Extracted records:
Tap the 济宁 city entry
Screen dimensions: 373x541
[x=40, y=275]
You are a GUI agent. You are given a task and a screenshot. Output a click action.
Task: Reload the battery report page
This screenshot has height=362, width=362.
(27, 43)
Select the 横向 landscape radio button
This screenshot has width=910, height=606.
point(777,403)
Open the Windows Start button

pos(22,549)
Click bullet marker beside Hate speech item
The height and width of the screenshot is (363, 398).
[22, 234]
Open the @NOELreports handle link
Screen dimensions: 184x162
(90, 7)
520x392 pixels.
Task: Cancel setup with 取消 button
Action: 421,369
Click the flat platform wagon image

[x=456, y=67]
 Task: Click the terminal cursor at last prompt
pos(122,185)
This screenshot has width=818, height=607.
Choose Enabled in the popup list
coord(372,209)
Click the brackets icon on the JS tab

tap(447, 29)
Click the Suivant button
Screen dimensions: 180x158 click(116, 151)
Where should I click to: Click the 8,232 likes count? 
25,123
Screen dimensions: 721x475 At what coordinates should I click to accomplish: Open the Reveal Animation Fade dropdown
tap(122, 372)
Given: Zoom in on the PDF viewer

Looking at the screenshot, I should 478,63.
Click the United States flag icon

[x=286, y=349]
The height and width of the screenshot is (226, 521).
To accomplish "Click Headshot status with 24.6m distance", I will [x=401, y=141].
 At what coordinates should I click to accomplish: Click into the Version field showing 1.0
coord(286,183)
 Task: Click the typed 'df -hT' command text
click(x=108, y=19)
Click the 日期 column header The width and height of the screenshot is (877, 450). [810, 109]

Task statement
Transcribe exactly, and only, the lines from the one bearing "Task: Click the terminal" through the last line of the entries, counting both.

Your response
 Task: Click the terminal cursor at last prompt
pos(122,185)
This screenshot has width=818, height=607.
Choose Enabled in the popup list
coord(372,209)
Click the brackets icon on the JS tab

tap(447, 29)
Click the Suivant button
Screen dimensions: 180x158 click(116, 151)
Where should I click to: Click the 8,232 likes count? 
25,123
Screen dimensions: 721x475 At what coordinates should I click to accomplish: Open the Reveal Animation Fade dropdown
tap(122, 372)
Given: Zoom in on the PDF viewer

Looking at the screenshot, I should 478,63.
Click the United States flag icon

[x=286, y=349]
The height and width of the screenshot is (226, 521).
To accomplish "Click Headshot status with 24.6m distance", I will [x=401, y=141].
 At what coordinates should I click to accomplish: Click into the Version field showing 1.0
coord(286,183)
 Task: Click the typed 'df -hT' command text
click(x=108, y=19)
Click the 日期 column header The width and height of the screenshot is (877, 450). [810, 109]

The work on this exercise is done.